Veinticinco años después de los atentados del 11 de septiembre de 2001, Nueva York volverá a recordar a las víctimas de aquella tragedia con una novedad: la ceremonia conmemorativa incorporará por primera vez un séptimo minuto de silencio. Estará dedicado a las personas que murieron años después de los ataques a causa de enfermedades relacionadas con la exposición a sustancias tóxicas.
El acto se celebrará este viernes en la plaza del 9/11 Memorial, donde los familiares de las víctimas volverán a leer sus nombres. La ceremonia recordará a los casi 3.000 muertos de los atentados contra el World Trade Center, el Pentágono y el vuelo 93, pero este año también pondrá el foco en una consecuencia que durante años ha quedado en segundo plano: los efectos de la contaminación sobre las personas que vivieron y trabajaron en la zona después de los ataques.
El polvo y las sustancias tóxicas
Después del derrumbe de las Torres Gemelas, una gran cantidad de polvo y sustancias tóxicas cubrió el sur de Manhattan. Bomberos, policías, paramédicos, voluntarios y trabajadores de rescate y recuperación pasaron horas y días en aquella zona para buscar supervivientes, recuperar restos y limpiar las calles. También quedaron expuestos los residentes de Lower Manhattan.

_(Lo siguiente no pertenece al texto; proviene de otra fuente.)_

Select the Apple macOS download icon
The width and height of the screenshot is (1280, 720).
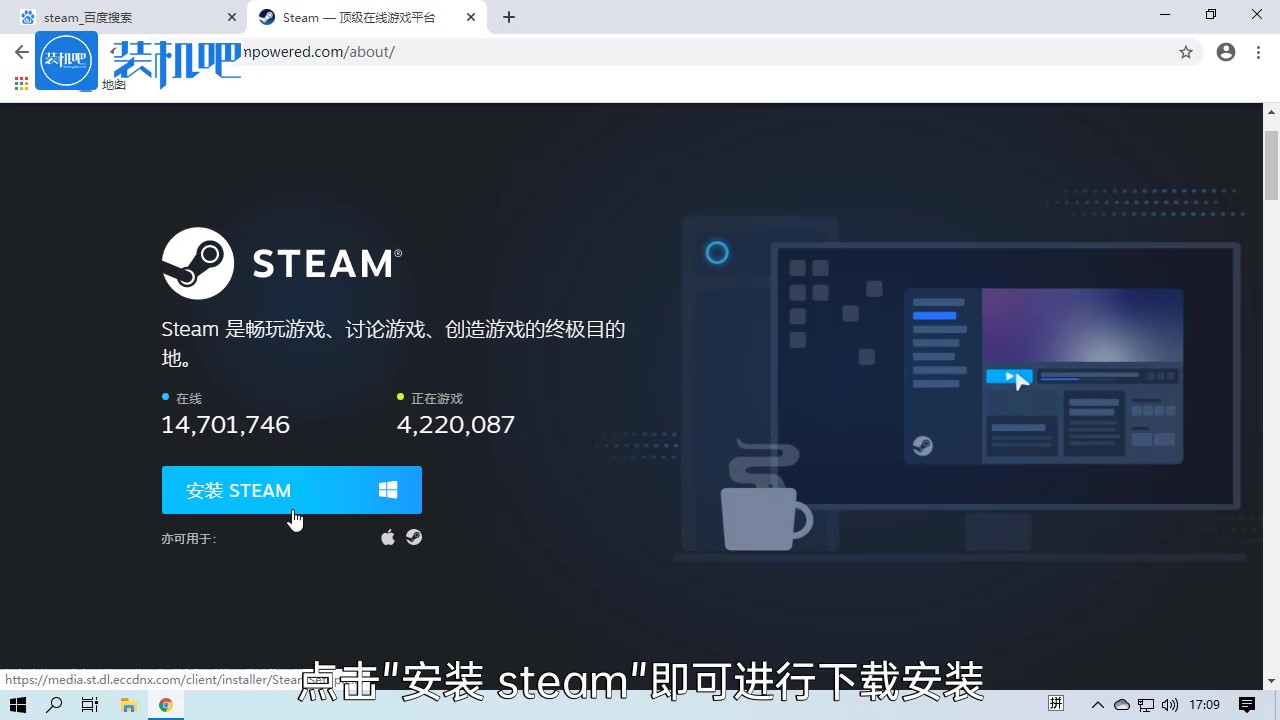click(388, 538)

Muchos de ellos volvieron a casa y continuaron con sus vidas. Pero para una parte de aquellas personas, las consecuencias del 11S llegaron años más tarde. La exposición a los tóxicos se relacionó con diversas enfermedades, entre ellas problemas respiratorios y diferentes tipos de cáncer. Algunos de los trabajadores y residentes afectados acabaron muriendo décadas después de los atentados.

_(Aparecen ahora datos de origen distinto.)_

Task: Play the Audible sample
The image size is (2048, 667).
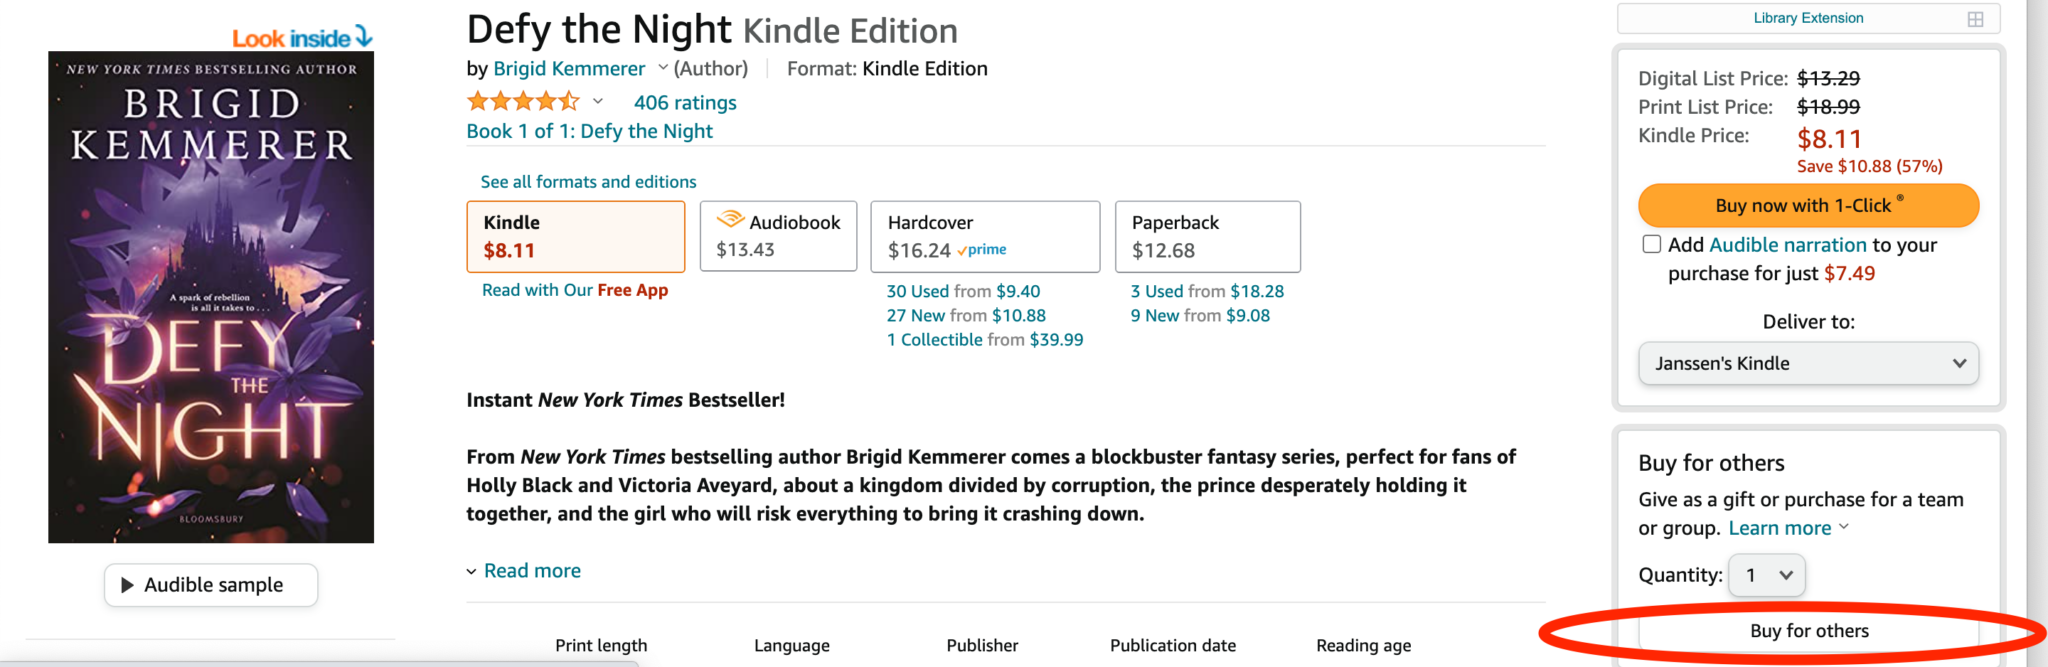Action: click(210, 585)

¿Por qué se hacen siete minutos de silencio?
El 9/11 Memorial ya reconoce esta realidad desde el 2019 con el Memorial Glade, un espacio dedicado a los trabajadores y miembros de los servicios de emergencia que enfermaron o murieron a consecuencia de la exposición durante las tareas de limpieza y recuperación. Ahora, este recuerdo formará parte también de la ceremonia principal.

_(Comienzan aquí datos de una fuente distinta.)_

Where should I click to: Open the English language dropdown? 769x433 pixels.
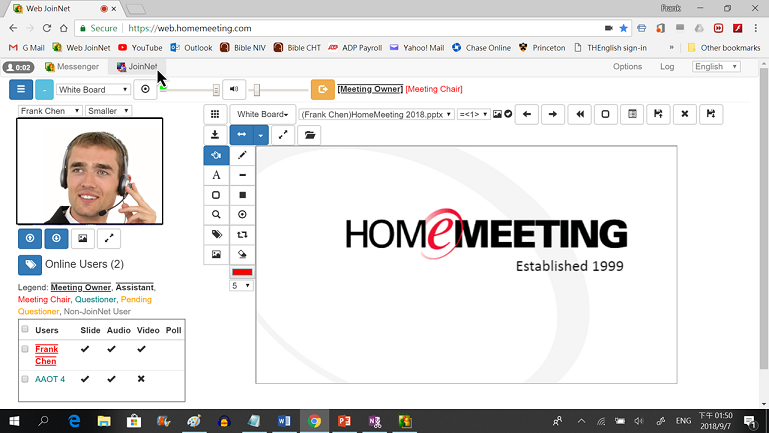(715, 67)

Hasta ahora, el acto anual incluía seis minutos de silencio vinculados a los principales instantes de los atentados: los impactos de los dos aviones contra las Torres Gemelas, el ataque contra el Pentágono, la caída del vuelo 93 en Pensilvania y los derrumbes de las dos torres. Este viernes, se añadirá un séptimo, para recordar a las personas que murieron años después a causa de las consecuencias de la exposición a los tóxicos.
La ceremonia comenzará a las 8:30 de la mañana y el primer momento de silencio será a las 8:46, coincidiendo con la hora en que el primer avión impactó contra la Torre Norte del World Trade Center. Los familiares serán los encargados, un año más, de leer los nombres de las víctimas.
El nuevo homenaje llega en un aniversario especialmente simbólico. Veinticinco años después, la memoria del 11S ya no se limita a las personas que murieron aquella mañana. También incluye a aquellos que sobrevivieron a los atentados, pero que, con el paso de los años, sufrieron las consecuencias de haber estado expuestos a un entorno contaminado.